» ABOUT THIS EXERCISE
With the pictures left out, transcribe exactly the lines from the one with "The width and height of the screenshot is (756, 553)." through the end of the data.

□ □ □

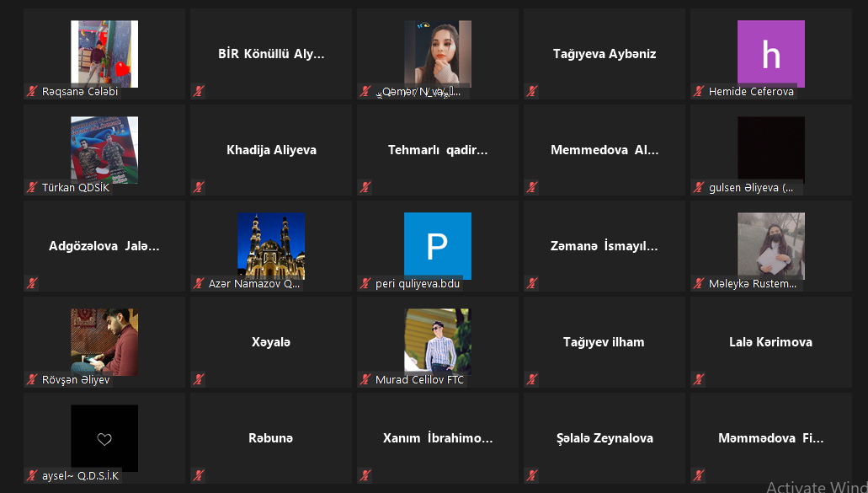The width and height of the screenshot is (868, 493).
Task: Click muted mic icon on Khadija Aliyeva tile
Action: [199, 187]
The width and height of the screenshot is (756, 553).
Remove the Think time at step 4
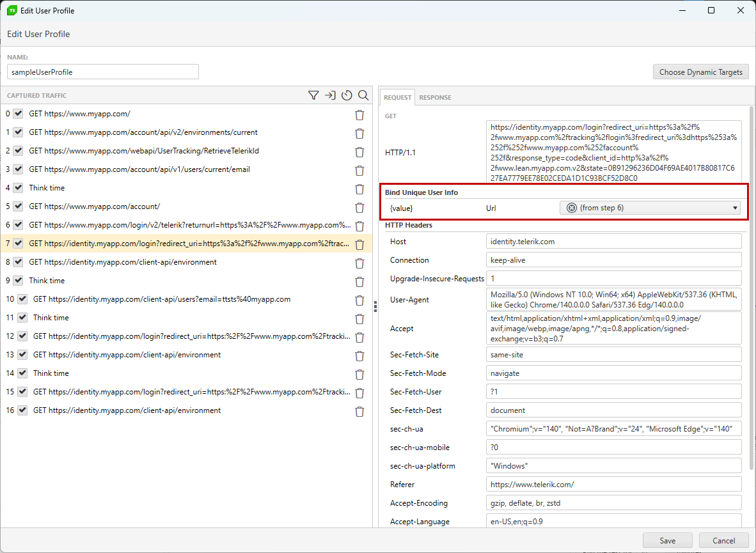[x=359, y=189]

□ □ □

» EXERCISE RESULT
The width and height of the screenshot is (756, 553).
Remove the Think time at step 4
[x=359, y=189]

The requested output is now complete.